■ **INFORMATION PROVIDED**

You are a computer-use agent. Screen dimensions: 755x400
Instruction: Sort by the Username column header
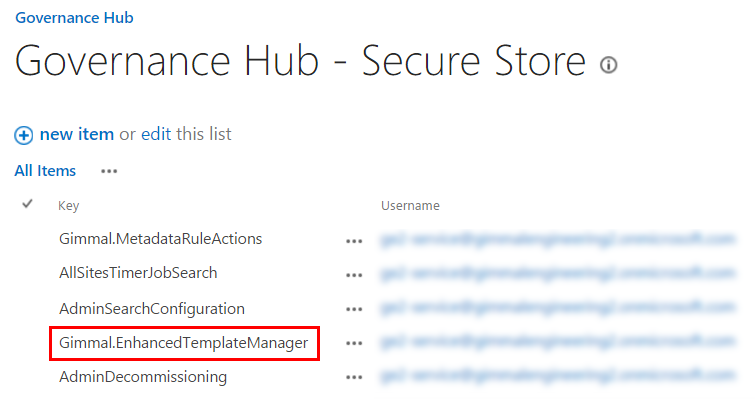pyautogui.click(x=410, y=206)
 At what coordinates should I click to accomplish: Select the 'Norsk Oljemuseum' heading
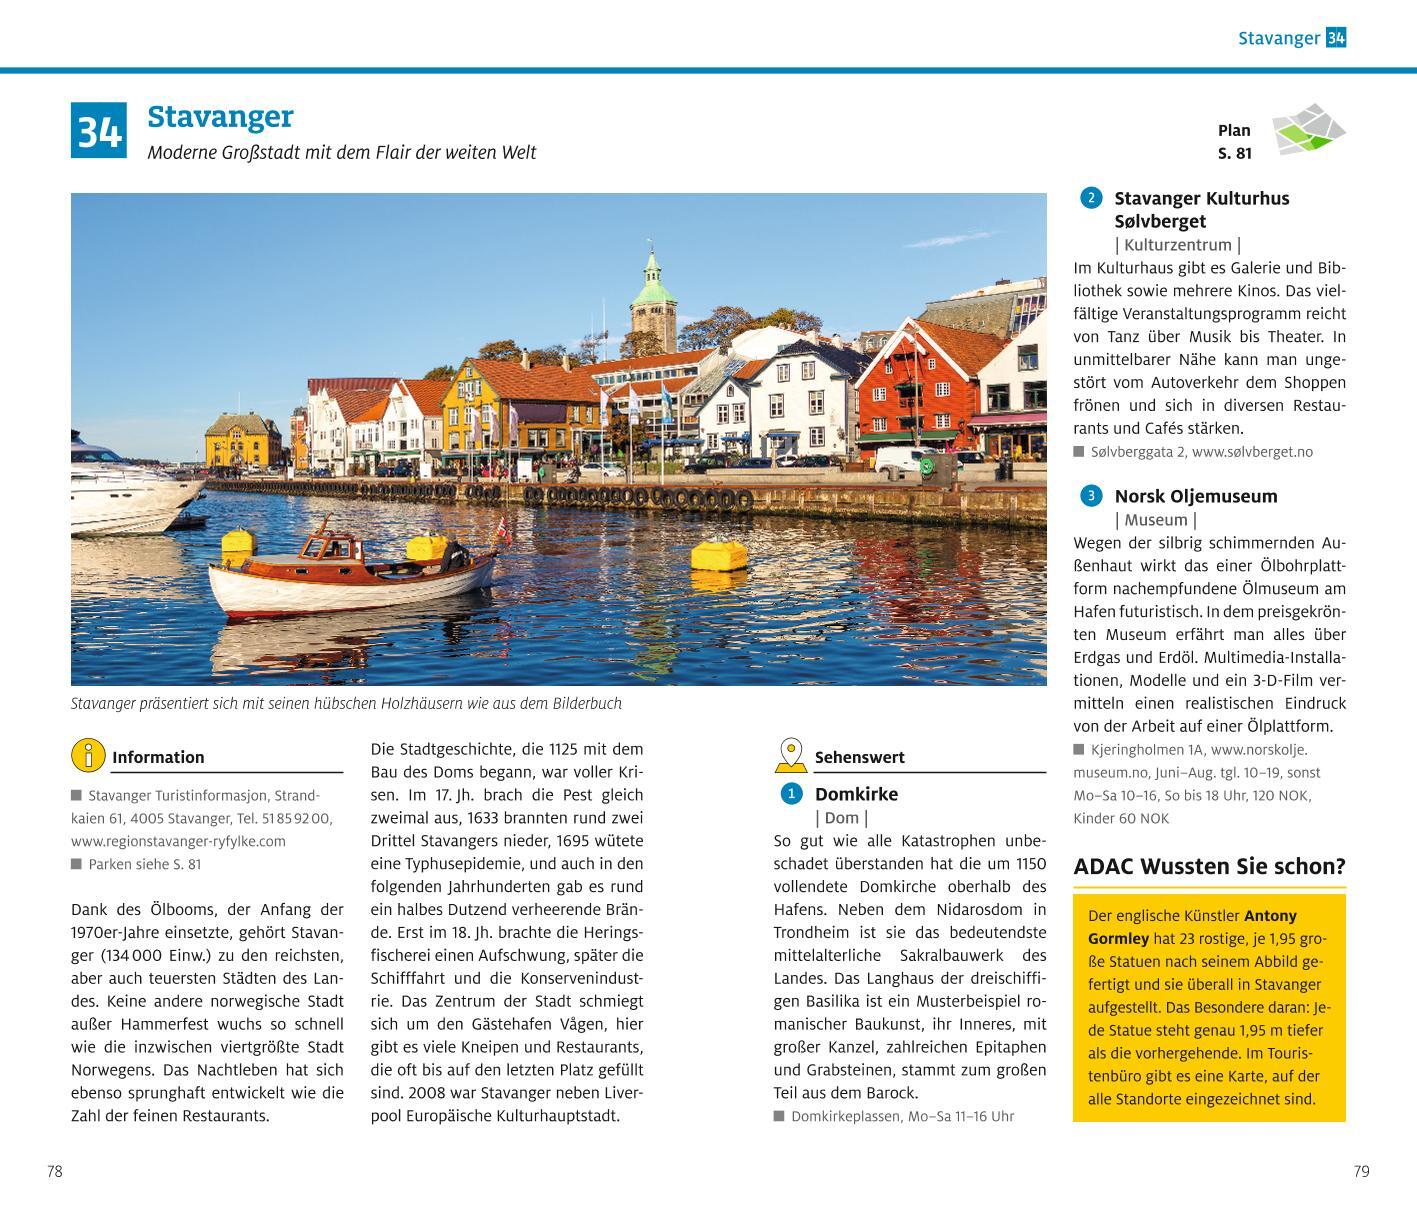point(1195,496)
--
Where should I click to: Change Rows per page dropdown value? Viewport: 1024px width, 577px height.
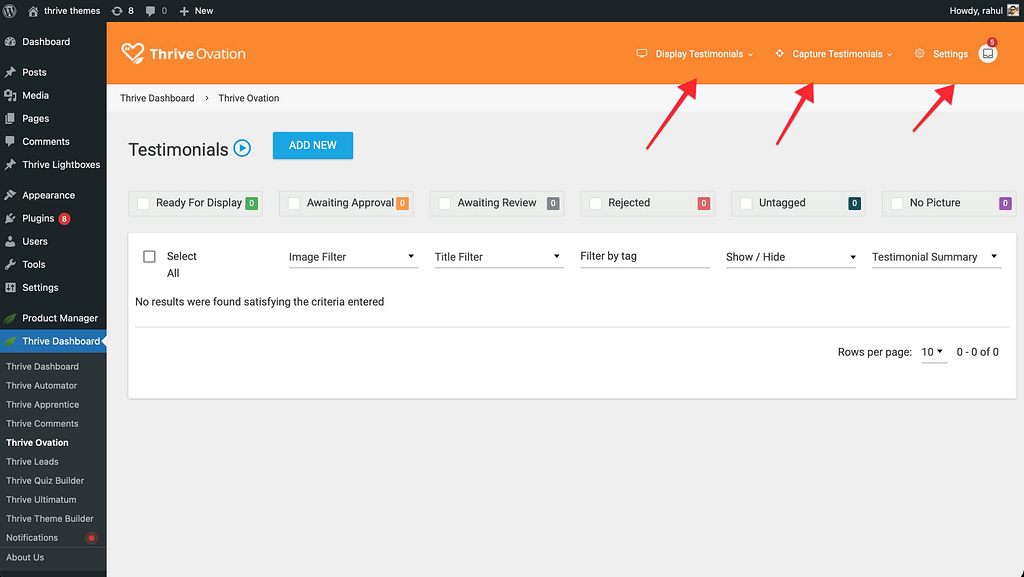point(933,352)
...
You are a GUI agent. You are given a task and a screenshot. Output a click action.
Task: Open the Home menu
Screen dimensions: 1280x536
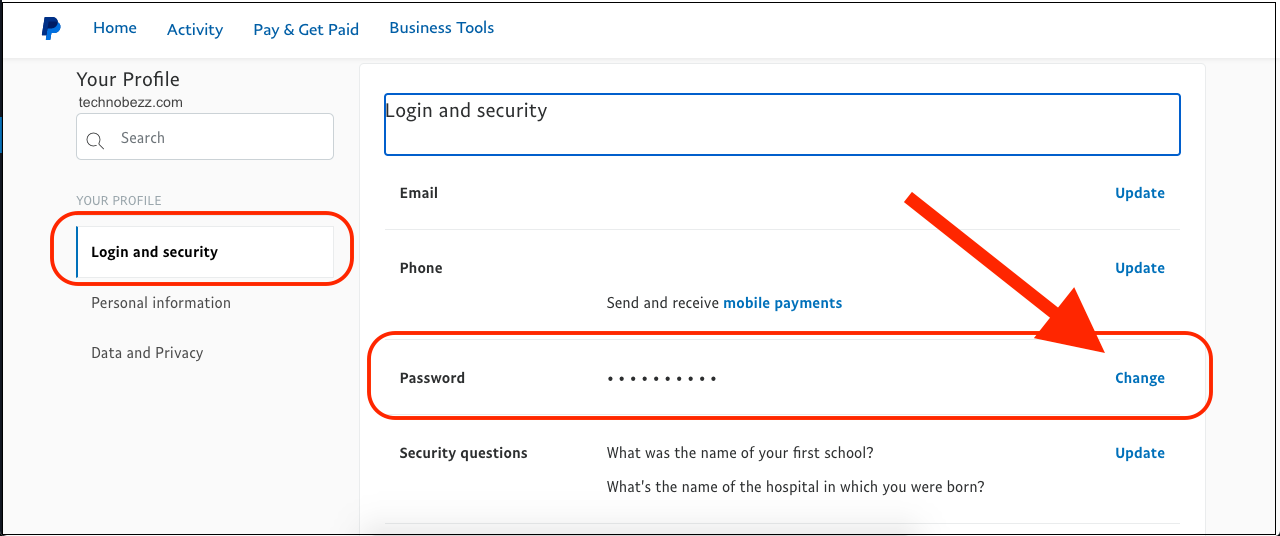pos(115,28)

■ **WORK INSTRUCTIONS**
Search the entries above for the word "agent", and copy every line where it occurs.

■ **ANSWER BOX**
You are a computer-use agent. Screen dimensions: 755x400
You are a GUI agent. You are given a task and a screenshot. Output a click action.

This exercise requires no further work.